Финал «Тяжёлого человека» остаётся открытым: каждый волен трактовать его по-своему, оптимистично или нет. Но ясно одно: ни для мальчика, ни для его матери мир не останется прежним, и брызги низвергающейся с крыш талой весенней воды очистят будни «маленькими городскими водопадами, живущими всего несколько часов и смывающими холод с потускневших за зиму сердец».

Среди героев Ирины немало блаженных: несостоявшаяся мессия Мила («Шурочка»), ставшая «дурной» после страшной болезни Верка («На тёмных берегах»), грезящая белой комнатой и большой и чистой любовью Изабелла-Белка («Белка»), проваливший свой главный музыкальный эксперимент Бубенцов («Бумажный саксофон») или записывающий на аккуратных карточках кажущиеся ему самыми значимыми и правильными фразы Георгий («Мир, полный сожалений и тепла»). С точки зрения человека нормального все они ущербны, однако каждый персонаж из галереи тех, кого чаще всего характеризируют «не от мира сего», отмечен благодатным светом, способным озарить всех, кто находится рядом. Другое дело, захотят ли люди открывать сердца этому огню?

Особенно хочется подчеркнуть ювелирную работу автора со словом: видно, с какой скрупулёзностью Иваськова подходит к каждому образу, как благодаря удачно подобранным метафорам совсем по-новому начинают играть, казалось бы, привычные вещи: «…чудесное дрожание чувств терялось где-то между ним и саксофоном, оставляя слушателям лишь пустые, высох-шие рёбра мелодий», «кудри эти – блестят от лака, наверное, твёрдые на ощупь, как недоваренные макароны»…

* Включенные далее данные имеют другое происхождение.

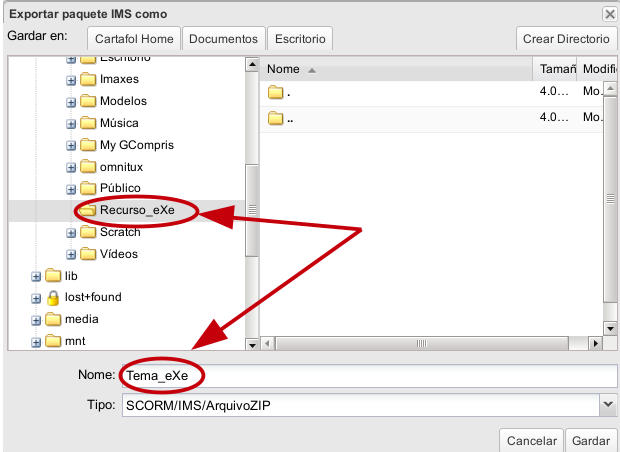Switch to the Documentos tab
Viewport: 620px width, 452px height.
click(x=223, y=39)
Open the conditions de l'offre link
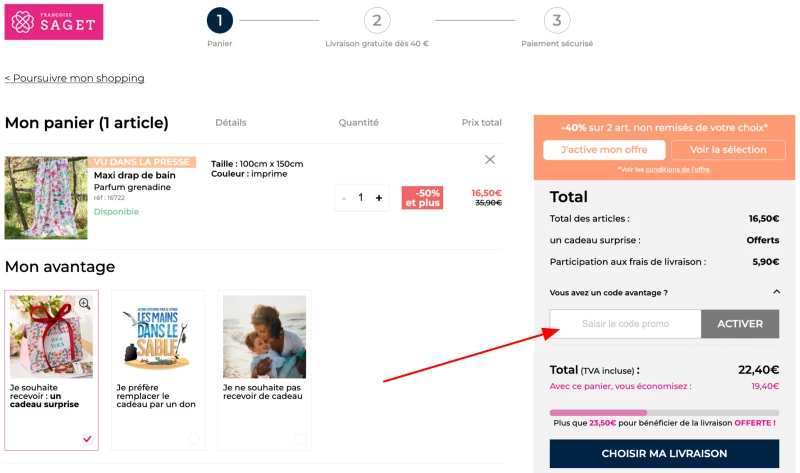 [678, 169]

Да, это далеко не всегда лёгкое чтение. Подчас его наполняет почти физическая боль – до дрожи и стиснутых зубов от искренних переживаний за узнаваемых, почти родных героев. Однако автор, проверяя их на прочность чередой испытаний, отнюдь не стремится сделать текст более чернушным или сыграть на эмоциях читателя. Писатель понимает: лишь преодолев все испытания, можно очиститься, ведь дорога к свету терниста, и не каждому по силам пройти её достойно. Только сильным, только обладающим неутомимой, мятущейся душой, распахнутой, как незаживающая рана…

Читателям, которые впервые познакомятся с прозой Ирины Иваськовой, можно по-доброму позавидовать. Её первая – небольшая по объёму, но богатая по содержанию книга удачна и тем, что её можно раскрыть практически на любой странице, зацепившись взглядом за особенно затейливые строки, и тем, что рассказы и повести хочется перечитывать. В наше сумбурное, непростое и откровенно жестокое время, когда чтение постепенно становится занятием для избранных, это дорогого стоит.